» **What this task involves**: Exactly as written, set down each line of the data below except its pictures.

##### Dataset records #####

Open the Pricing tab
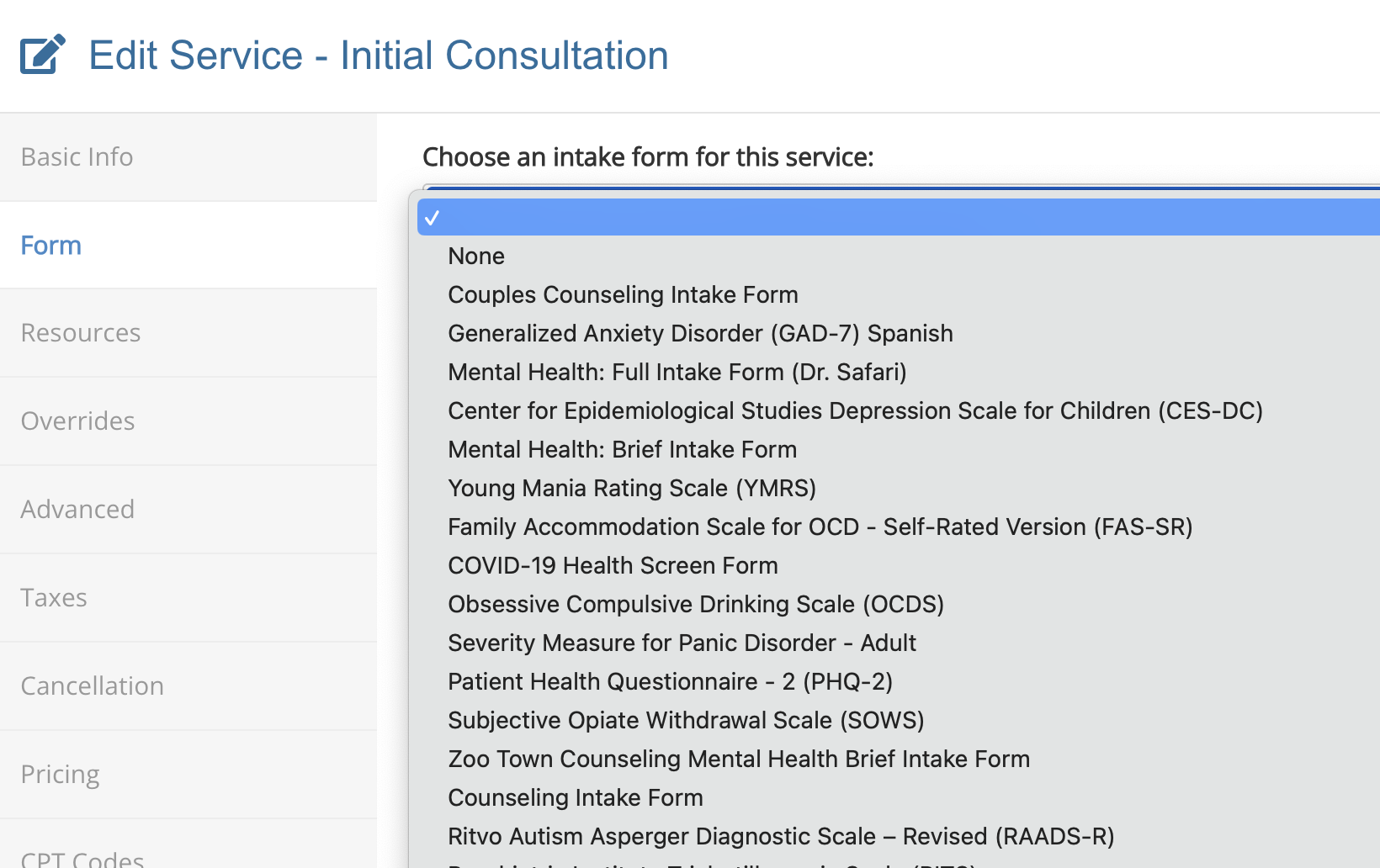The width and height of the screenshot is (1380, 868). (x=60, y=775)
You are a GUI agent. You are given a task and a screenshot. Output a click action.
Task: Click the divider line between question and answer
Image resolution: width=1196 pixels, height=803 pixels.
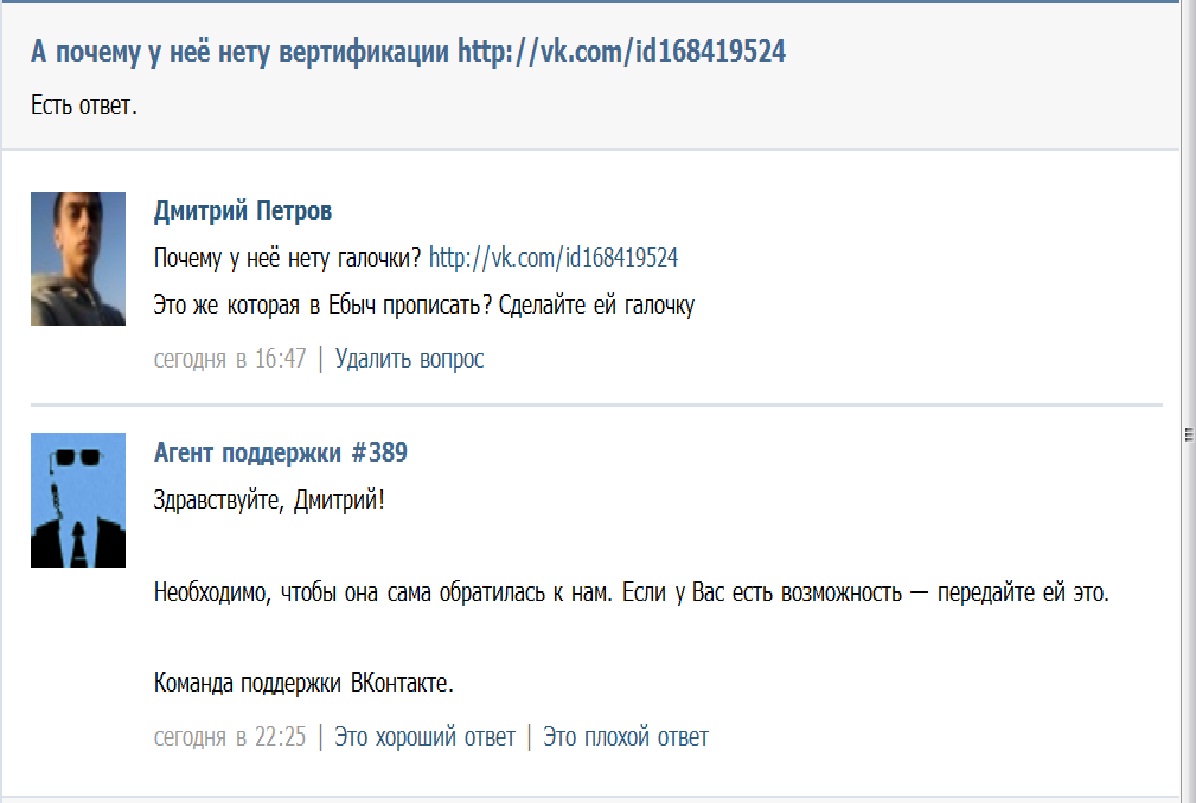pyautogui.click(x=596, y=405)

#####

» **Your response**:
Open the Pricing tab
The width and height of the screenshot is (1380, 868). (x=60, y=775)
You are a GUI agent. You are given a task and a screenshot. Output a click action.
Task: Click the divider line between question and answer
Image resolution: width=1196 pixels, height=803 pixels.
pyautogui.click(x=596, y=405)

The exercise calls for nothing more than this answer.